STUDY MATERIAL:

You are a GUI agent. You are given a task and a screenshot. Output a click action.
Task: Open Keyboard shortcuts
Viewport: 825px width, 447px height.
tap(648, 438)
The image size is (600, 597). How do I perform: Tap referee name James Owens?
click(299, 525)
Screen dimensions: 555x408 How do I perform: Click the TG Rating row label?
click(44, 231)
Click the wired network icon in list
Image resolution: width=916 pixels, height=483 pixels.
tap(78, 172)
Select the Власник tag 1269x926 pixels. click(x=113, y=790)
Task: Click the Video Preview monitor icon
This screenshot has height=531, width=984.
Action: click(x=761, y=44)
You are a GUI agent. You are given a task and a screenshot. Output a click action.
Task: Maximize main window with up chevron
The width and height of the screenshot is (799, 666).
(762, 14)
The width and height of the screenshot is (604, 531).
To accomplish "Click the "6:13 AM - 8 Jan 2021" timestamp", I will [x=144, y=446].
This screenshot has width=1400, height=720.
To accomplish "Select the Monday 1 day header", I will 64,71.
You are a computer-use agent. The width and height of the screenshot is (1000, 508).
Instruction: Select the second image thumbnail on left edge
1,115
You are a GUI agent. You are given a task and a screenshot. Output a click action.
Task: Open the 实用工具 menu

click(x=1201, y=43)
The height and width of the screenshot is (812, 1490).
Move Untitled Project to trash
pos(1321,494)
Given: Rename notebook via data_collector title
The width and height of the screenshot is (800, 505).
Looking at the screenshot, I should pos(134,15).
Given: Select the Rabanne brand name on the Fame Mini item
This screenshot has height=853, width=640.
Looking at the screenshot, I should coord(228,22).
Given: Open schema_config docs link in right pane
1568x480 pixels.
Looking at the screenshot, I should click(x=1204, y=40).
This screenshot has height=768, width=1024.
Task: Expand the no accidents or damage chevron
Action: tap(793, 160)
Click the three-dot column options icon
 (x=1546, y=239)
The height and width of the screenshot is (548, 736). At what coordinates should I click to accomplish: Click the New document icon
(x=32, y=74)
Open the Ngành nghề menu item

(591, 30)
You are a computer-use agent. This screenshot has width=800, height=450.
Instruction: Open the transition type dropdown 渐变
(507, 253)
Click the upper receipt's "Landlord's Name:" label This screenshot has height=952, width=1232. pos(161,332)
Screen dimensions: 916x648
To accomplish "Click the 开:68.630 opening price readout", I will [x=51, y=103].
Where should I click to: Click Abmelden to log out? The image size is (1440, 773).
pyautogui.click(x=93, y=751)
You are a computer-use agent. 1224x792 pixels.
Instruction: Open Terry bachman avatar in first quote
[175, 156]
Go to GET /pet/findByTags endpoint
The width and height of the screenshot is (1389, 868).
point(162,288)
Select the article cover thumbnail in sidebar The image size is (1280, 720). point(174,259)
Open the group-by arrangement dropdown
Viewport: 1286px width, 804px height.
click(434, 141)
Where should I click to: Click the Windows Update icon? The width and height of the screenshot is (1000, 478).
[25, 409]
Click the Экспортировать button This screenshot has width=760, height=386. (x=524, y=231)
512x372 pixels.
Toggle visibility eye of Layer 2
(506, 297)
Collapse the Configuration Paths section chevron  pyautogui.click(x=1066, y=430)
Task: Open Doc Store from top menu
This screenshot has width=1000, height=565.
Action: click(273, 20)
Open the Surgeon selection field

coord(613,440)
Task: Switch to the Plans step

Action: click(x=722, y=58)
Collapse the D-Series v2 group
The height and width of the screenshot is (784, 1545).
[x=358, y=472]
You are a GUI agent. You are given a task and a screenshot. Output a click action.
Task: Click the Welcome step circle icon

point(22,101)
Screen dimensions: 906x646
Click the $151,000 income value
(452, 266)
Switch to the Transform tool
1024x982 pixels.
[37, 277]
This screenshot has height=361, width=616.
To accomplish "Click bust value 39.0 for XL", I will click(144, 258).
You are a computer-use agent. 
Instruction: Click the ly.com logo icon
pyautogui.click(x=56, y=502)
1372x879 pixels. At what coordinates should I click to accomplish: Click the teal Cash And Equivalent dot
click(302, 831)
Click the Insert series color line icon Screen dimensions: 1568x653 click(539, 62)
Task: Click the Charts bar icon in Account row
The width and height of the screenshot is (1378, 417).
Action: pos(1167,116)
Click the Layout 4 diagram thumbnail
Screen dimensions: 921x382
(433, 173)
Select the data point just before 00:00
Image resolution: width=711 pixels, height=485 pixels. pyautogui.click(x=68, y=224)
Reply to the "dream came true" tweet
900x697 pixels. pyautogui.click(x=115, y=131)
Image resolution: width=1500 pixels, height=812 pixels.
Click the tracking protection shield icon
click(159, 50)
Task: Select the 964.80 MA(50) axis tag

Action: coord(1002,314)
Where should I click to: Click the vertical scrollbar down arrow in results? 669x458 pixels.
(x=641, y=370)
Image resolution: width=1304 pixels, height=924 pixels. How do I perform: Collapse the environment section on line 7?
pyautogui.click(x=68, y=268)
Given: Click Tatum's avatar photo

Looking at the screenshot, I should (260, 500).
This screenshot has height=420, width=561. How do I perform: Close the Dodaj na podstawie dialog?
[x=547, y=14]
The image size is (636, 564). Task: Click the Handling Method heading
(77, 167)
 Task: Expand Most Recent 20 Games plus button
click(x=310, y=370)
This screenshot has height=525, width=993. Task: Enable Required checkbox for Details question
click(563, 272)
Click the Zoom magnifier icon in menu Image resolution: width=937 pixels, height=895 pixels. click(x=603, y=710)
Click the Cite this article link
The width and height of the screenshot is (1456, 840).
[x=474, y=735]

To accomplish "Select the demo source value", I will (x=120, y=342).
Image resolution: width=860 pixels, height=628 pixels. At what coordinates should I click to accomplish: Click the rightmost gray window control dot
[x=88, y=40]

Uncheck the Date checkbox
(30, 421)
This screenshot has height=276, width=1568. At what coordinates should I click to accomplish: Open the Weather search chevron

WORK REQUIRED:
What are the lines, exactly as written above, from the line with "Task: Click the Video Preview monitor icon" to the line with "Given: Rename notebook", both included? Output only those.

RESULT FOR THIS EXERCISE:
Task: Click the Video Preview monitor icon
This screenshot has height=531, width=984.
Action: click(x=761, y=44)
You are a GUI agent. You are given a task and a screenshot. Output a click action.
Task: Maximize main window with up chevron
The width and height of the screenshot is (799, 666).
(762, 14)
The width and height of the screenshot is (604, 531).
To accomplish "Click the "6:13 AM - 8 Jan 2021" timestamp", I will [x=144, y=446].
This screenshot has width=1400, height=720.
To accomplish "Select the Monday 1 day header", I will 64,71.
You are a computer-use agent. The width and height of the screenshot is (1000, 508).
Instruction: Select the second image thumbnail on left edge
1,115
You are a GUI agent. You are given a task and a screenshot. Output a click action.
Task: Open the 实用工具 menu

click(x=1201, y=43)
The height and width of the screenshot is (812, 1490).
Move Untitled Project to trash
pos(1321,494)
Given: Rename notebook via data_collector title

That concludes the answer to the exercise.